Your instructions — In the records below, find each line that holds "Jambi" and return it.
*** Opening of Data for analysis ***
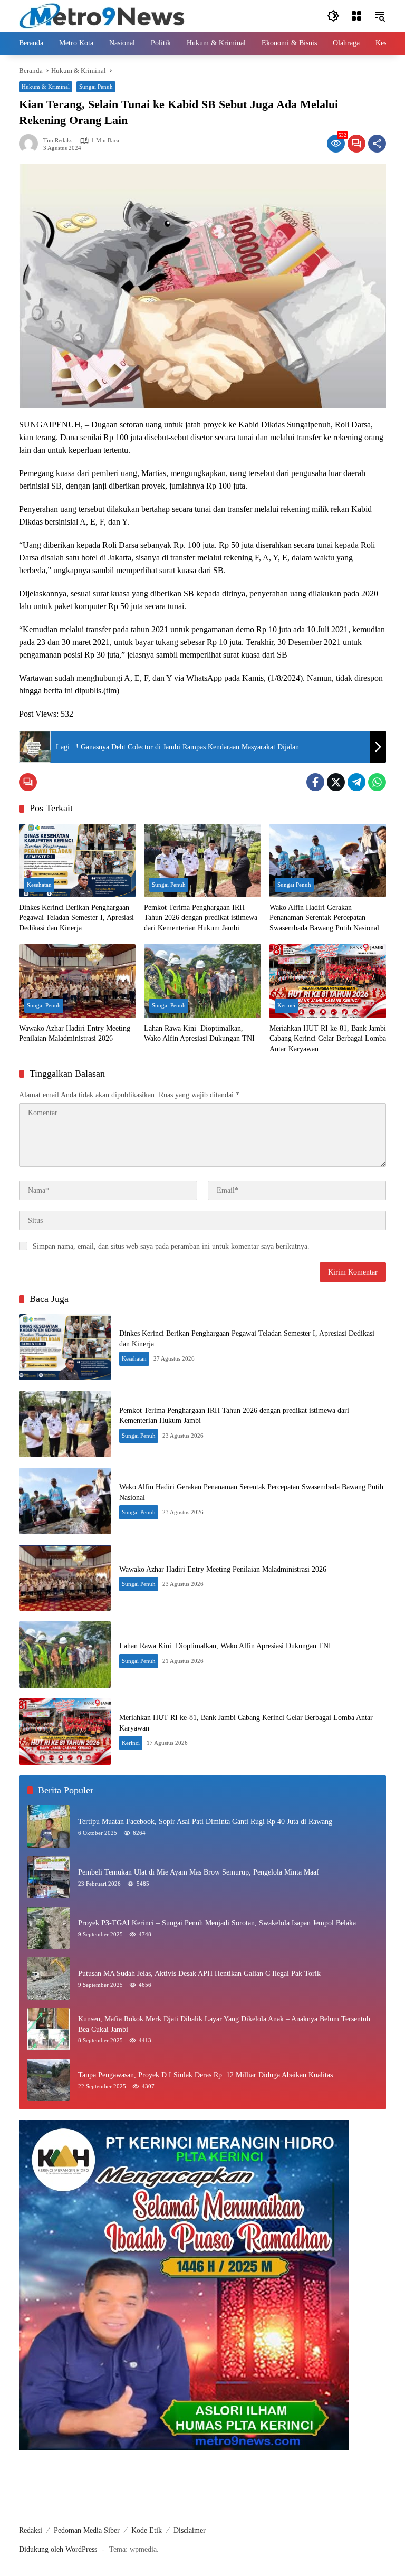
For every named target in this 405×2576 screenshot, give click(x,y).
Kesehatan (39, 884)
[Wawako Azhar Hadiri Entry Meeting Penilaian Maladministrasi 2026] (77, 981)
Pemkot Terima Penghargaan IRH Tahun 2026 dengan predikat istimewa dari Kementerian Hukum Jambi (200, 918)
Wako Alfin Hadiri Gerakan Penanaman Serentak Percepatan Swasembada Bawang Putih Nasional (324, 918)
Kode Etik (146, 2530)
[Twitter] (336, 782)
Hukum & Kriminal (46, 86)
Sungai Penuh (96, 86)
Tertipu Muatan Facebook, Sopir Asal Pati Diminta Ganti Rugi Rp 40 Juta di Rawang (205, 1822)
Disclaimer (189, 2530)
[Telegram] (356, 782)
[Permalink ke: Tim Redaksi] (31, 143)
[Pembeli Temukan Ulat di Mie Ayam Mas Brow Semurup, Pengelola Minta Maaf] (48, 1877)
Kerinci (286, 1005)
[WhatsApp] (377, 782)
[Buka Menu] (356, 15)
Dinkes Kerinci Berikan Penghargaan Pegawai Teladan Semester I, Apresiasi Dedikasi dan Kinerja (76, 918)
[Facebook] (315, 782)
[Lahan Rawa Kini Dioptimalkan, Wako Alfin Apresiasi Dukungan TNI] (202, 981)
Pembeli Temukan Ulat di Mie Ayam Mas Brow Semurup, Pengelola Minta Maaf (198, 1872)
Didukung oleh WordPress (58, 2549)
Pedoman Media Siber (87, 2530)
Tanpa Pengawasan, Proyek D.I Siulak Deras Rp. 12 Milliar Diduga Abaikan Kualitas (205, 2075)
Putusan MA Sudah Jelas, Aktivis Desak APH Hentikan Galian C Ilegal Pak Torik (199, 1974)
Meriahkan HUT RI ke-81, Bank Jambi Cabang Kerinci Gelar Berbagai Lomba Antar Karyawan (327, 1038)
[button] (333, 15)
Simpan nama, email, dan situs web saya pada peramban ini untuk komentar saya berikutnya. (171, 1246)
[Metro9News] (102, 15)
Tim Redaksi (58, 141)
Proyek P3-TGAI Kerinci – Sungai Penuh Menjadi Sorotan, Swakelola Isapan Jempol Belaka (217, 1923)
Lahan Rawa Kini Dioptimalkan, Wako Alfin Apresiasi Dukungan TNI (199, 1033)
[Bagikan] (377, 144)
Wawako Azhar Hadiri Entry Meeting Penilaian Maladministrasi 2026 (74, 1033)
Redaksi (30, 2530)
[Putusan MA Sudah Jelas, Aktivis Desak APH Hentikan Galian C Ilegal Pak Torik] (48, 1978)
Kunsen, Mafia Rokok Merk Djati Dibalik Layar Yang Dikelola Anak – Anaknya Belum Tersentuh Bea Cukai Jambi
*** Close of Data for analysis ***
Response to this exercise —
Pemkot Terima Penghargaan IRH Tahun 2026 dengan predikat istimewa dari Kementerian Hukum Jambi (200, 918)
Meriahkan HUT RI ke-81, Bank Jambi Cabang Kerinci Gelar Berbagai Lomba Antar Karyawan (327, 1038)
Kunsen, Mafia Rokok Merk Djati Dibalik Layar Yang Dikelola Anak – Anaknya Belum Tersentuh Bea Cukai Jambi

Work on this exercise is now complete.